No10 on ‘back foot’ from Brexit when Covid struck and rules broken daily, inquiry told
No10 was on the “back foot” from Brexit when the pandemic struck the UK and rules were broken on a daily basis inside Downing Street, the official UK Covid-19 inquiry has heard.
Former deputy cabinet secretary Helen MacNamara, who gave evidence today, wrote in her witness statement that the government was “on the back foot” after Brexit in early 2020.
She said then-prime minister Boris Johnson had a disregard for her “injections of caution” and was “very confident the UK would sail through…. [and] we were well prepared”, while there was an “unbelievably bullish” approach in Covid meetings, which were “macho”.
MacNamara told the inquiry Johnson was “breezy”, had a “jovial tone” about closing schools and workplaces and felt Italy was “overreacting” while others were “laughing at the Italians”.
She wrote: “We were going to be world-beating at conquering Covid-19 as well as everything else.”
On Friday, 13 March, 2020, she recounted “a very, very scary experience, and said she and others had gone to see Johnson to warn him the UK was “heading for a total disaster”.
Ex-chief of staff Dominic Cummings, who left No10 amid a feud with Johnson, previously described the events as a warning the UK was “absolutely f*****” and thousands would die.
Former civil servant MacNamara also outlined “nuclear levels of confidence” in government which she said were a problem, citing incidents such as ex-health secretary Matt Hancock imitating a cricket batsman.
She also said there was a “pattern” of reassurances on issues from Hancock before others discovered it was “very, very far from fine” – including on the fact Covid plans were in place.
“The usual systems of governance in Whitehall rely on people being truthful,” she said.
Pandemic rules were broken daily in No10, MacNamara suggested, saying: “I would find it hard to pick one day when the regulations were followed properly inside that building.”
And she warned “hundreds of civil servants and potentially ministers” could have been fined for lockdown-busting, given where the police drew the line on Johnson’s birthday gathering.
Partygate, she said, “should never have happened” and she expressed “profound regret” about a rule-breaking leaving party in June 2020 to which she brought a karaoke machine and was fined.
MacNamara said at the time she was worried about junior staff “breaking and suffering” due to the “kind of culture they were working in… and whether they were going to be okay”.
The former top civil servant said Westminster and Whitehall were “endemically sexist” and became worse during Covid, with women feeling “as if they had become invisible overnight”.
Women’s perspectives – on abortions, domestic abuse, pregnancy and birth, as well as PPE fitting the overwhelmingly female NHS and care workforce – was “being missed”, she said.

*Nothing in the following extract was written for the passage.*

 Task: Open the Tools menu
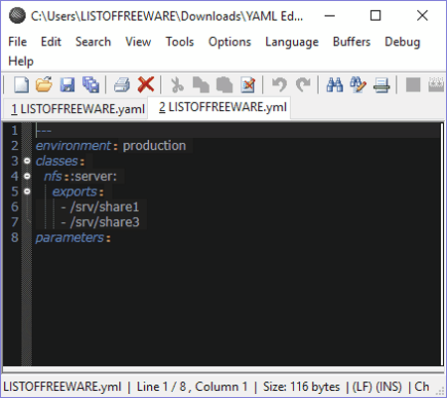tap(180, 42)
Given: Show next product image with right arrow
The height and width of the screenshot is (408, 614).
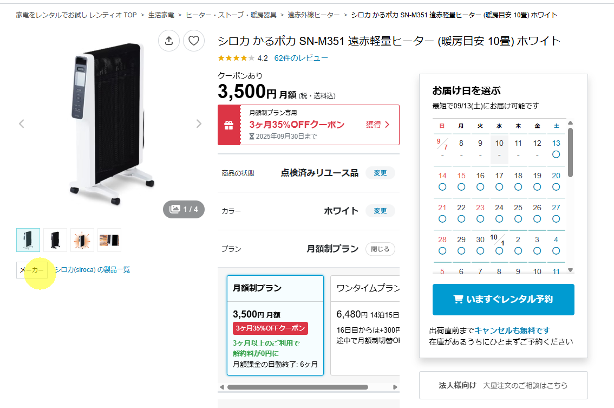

An email shown to the inquiry saw MacNamara state that women had suffered from domestic abuse in the first lockdown, in part due to government decision-making, and that “it is very difficult to draw any conclusion other than women have died as a result of this”.
Commenting on misogynistic remarks made about her by Cummings, as revealed in his own inquiry evidence on Tuesday, MacNamara said they were “horrible to read” and there had been a “toxic culture” and “not a pleasant place to work”.
She also criticised Johnson, saying it “is disappointing to me that the prime minister didn’t pick him up on the use of some of that violent and misogynistic language… it is just miles away from what is right or proper or decent, or what the country deserves.”
Cummings denied claims of misogyny after referring to the MacNamara, when she was deputy cabinet secretary, as “that c***” and sending messages saying he would “handcuff her and escort her” from Downing Street.
Hugo Keith KC, counsel to the inquiry, suggested to Cummings in his evidence-giving session yesterday, that he “denigrated women”.
Cummings responded: “No, that’s not correct. I was not misogynistic.”
He did, though, apologise for the “deplorable” language he had used in his messages.